• [What you need to do]:
Copy out the rows below, unchanged, for the stretch from the line containing "-180 tick on the longitude axis" through the line containing "(x=85, y=105)", and nothing else.

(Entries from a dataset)
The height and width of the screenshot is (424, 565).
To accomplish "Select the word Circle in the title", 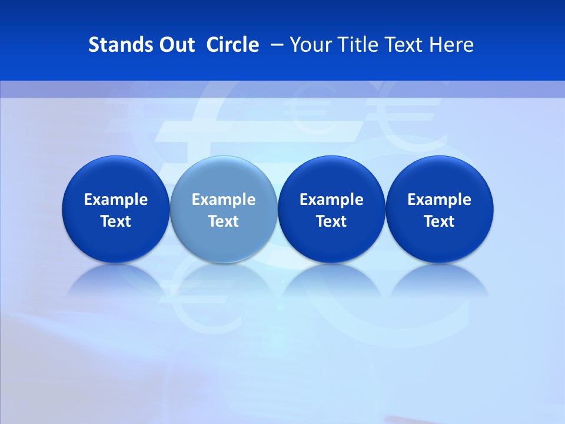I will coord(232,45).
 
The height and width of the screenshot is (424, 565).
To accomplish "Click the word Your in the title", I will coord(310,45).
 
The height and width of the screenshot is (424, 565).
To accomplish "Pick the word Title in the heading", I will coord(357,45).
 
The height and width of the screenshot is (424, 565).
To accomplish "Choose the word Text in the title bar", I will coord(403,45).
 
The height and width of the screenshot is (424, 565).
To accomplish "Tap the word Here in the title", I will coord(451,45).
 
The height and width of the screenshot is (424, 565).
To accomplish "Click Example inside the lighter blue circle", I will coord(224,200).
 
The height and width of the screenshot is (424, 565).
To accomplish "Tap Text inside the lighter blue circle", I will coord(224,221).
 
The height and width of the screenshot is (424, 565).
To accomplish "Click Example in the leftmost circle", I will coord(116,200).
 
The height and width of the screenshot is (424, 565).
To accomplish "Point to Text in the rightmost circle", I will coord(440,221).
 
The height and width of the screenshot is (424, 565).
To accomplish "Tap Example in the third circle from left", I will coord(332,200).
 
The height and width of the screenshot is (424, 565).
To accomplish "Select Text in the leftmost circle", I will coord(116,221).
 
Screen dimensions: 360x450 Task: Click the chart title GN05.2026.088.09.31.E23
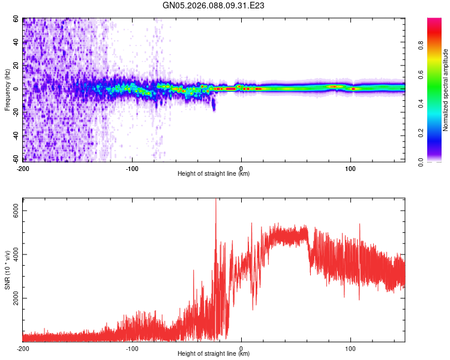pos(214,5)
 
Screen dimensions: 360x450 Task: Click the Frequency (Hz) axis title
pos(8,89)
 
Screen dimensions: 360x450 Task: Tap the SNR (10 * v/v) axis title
---
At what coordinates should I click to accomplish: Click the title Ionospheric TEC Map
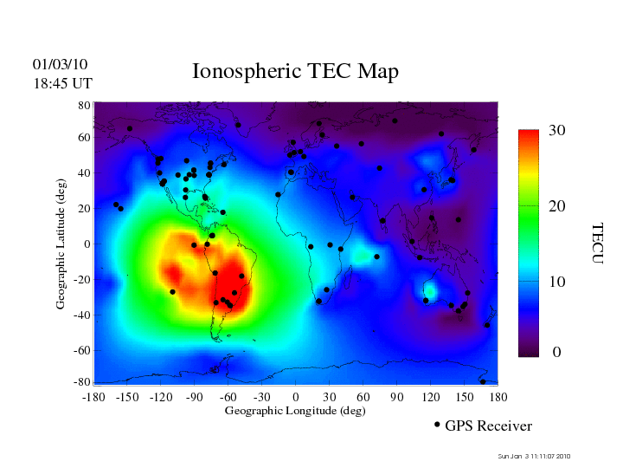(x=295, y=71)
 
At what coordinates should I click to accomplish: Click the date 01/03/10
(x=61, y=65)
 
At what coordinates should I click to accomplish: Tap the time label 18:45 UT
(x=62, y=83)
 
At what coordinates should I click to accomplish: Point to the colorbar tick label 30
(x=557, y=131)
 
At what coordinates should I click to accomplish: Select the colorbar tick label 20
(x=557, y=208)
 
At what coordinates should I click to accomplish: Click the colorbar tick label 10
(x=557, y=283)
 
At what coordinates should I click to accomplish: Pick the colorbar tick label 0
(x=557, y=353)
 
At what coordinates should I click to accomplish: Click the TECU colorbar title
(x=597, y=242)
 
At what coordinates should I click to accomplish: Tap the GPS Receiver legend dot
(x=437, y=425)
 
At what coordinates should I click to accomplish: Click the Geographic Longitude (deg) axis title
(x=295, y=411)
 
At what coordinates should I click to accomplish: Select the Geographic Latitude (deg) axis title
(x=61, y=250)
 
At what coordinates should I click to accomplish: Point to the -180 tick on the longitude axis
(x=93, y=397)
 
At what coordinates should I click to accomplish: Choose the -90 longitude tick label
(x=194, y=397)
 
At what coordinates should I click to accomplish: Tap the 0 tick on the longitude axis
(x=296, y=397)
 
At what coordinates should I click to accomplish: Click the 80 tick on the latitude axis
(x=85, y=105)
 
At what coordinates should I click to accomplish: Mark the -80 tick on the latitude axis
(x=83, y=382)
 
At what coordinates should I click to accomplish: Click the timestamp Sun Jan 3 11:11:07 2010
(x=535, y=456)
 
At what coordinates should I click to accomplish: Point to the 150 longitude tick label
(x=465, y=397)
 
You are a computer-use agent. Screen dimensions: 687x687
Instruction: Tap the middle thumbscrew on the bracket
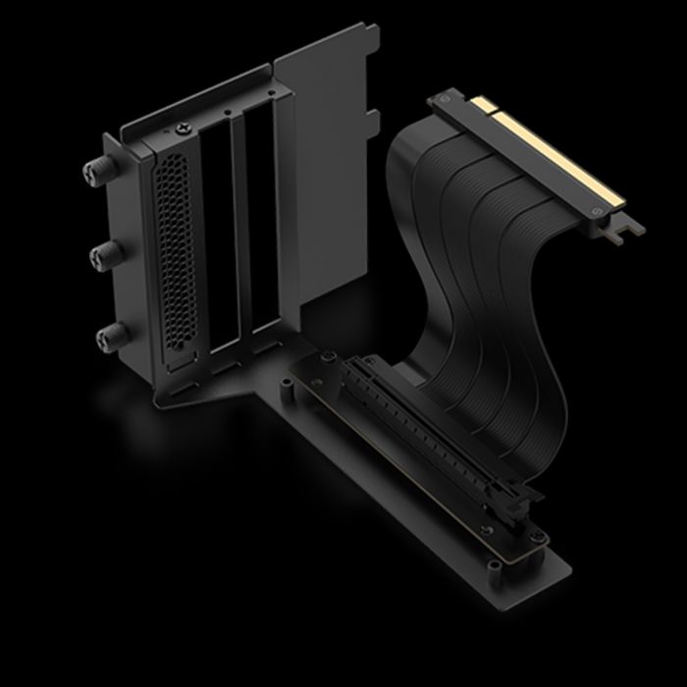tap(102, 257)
...
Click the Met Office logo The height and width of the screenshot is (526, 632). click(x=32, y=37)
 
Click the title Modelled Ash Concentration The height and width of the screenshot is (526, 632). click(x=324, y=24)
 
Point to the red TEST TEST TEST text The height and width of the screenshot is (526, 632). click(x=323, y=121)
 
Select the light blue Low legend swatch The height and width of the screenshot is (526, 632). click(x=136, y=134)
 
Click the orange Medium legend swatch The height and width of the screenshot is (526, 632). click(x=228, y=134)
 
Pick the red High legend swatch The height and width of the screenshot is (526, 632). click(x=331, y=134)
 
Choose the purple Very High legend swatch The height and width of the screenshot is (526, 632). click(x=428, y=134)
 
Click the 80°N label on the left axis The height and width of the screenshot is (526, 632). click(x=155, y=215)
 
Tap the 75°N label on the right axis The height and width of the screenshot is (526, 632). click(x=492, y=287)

• [Written response]:
At what coordinates should I click to accomplish: Point to the -180 tick on the longitude axis
(x=93, y=397)
 
At what coordinates should I click to accomplish: Choose the -90 longitude tick label
(x=194, y=397)
 
At what coordinates should I click to accomplish: Tap the 0 tick on the longitude axis
(x=296, y=397)
 
At what coordinates should I click to accomplish: Click the 80 tick on the latitude axis
(x=85, y=105)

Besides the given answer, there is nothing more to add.